Se estes edifícios traziam embutidos novos possíveis modos de se viver nas cidades, as imagens que a autora nos traz nos obrigam a um enfrentamento: somos/fomos modernos? Ou modernizamos alguns espaços a partir de uma experiência fraturada de modernidade, clivada por gênero? Afinal, nessa unidade modernista emblemática, a mulher seguia bordando enquanto o homem realizava um trabalho intelectual em sua mesa de trabalho.
O Edifício Japurá, no centro novo de São Paulo, de certa forma retoma os princípios vinculados à habitação social dos primeiros duplex. Trata-se aqui de economia de recursos em habitação pequena e racionalizada.
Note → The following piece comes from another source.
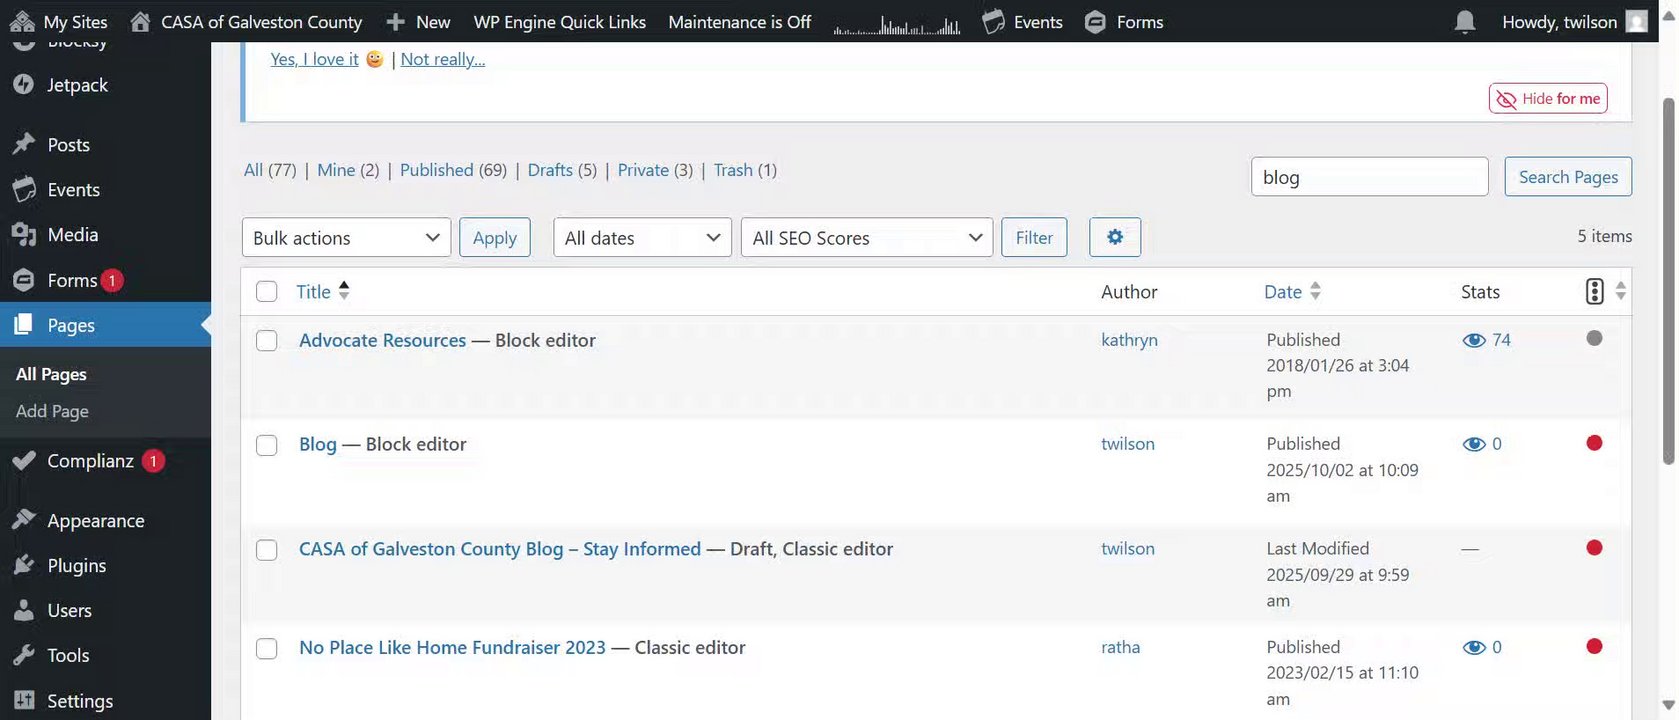Open the All SEO Scores dropdown
Image resolution: width=1679 pixels, height=720 pixels.
point(866,237)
Por outro lado, Brasil e nossos padrões de se morar, o duplex agrada ao usuário por lembrar uma casa. Ao mesmo tempo, as ilustrações que acompanham as plantas do conjunto mostram mulheres em seus papeis de cuidado de si e da família: no cabelereiro, tomando sol, lavando roupa. Ou, quando, em uma versão de habitação de interesse social em São Paulo, desenhos mostram quais seriam as atividades femininas naquele pequeno duplex na área central.
Em versão abastada de autoria de nosso maior arquiteto, Oscar Niemeyer, os duplex têm seu arranjo invertido, quartos embaixo da sala, para propiciar uma intensa vida social sem que o ruído acorde os vizinhos.
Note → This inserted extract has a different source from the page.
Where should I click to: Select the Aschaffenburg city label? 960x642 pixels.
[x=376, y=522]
Tais exemplos nos conduzem, mais uma vez para os usos, em especial para a vida doméstica da principal usuária dos espaços domésticos: a mulher. Que aparece nesses ambientes em múltiplas atividades, dos cuidados cotidianos com a casa e com o outro até as festividades e momentos de comensalidade.
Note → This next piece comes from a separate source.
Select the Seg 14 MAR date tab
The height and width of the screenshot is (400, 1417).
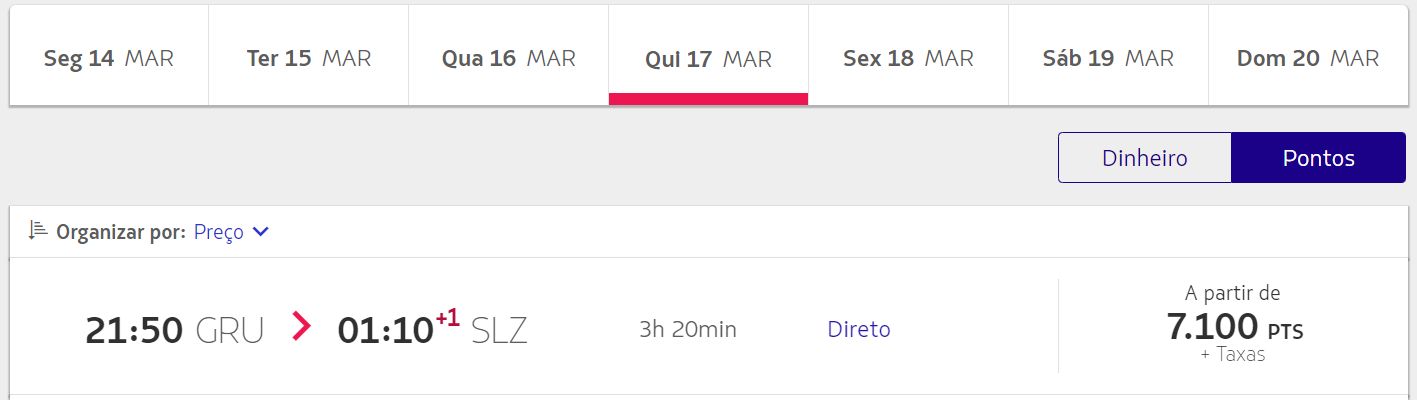[x=109, y=56]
Isso tudo desfaz as idéias dos primeiros duplex? De modo algum, apenas nos mostra que um projeto não se encerra jamais em si mesmo e que suas apropriações posteriores fazem parte de sua história e nos contam muito sobre os mundos sociais nos quais estão imersos. Por mais que alguns arquitetos modernos pensassem nesses espaços para qualquer homem em qualquer contexto urbano.
Após décadas de extrema atenção aos espaços urbanos, temos nos últimos anos, uma bem-vinda emergência de estudos sobre domesticidade e seus espaços, vida privada, papéis de gênero, idade e classe social nos interiores. Soma-se a isso uma pandemia, que recolocou o espaço domestico e seus dilemas em evidência. Parece que, de repente, todos nós percebemos nossas casas em seus potenciais, mas também em seus problemas.
Escrito antes desse trágico momento, fruto de muita pesquisa, o livro de Sabrina nos alerta para nossos espaços, doméstico e urbano. Para as intenções cumpridas e aquelas que deixaram a desejar. Para os apartamentos em espaços urbanos e sociais diversos, e para o lugar das mulheres e homens nestes e na cidade.
Para lermos agora, desejando e contando os dias de retomarmos as ruas, quem sabe, tendo aprendido um pouco mais sobre nós mesmo, leitores prontos para fazer valer o direito à cidade a todos e todas.
nota
NE – o presente texto é o prefácio do livro comentado.
sobre a autora
Silvana Barbosa Rubino é professora livre-docente do Departamento de História da Universidade Estadual de Campinas – Unicamp.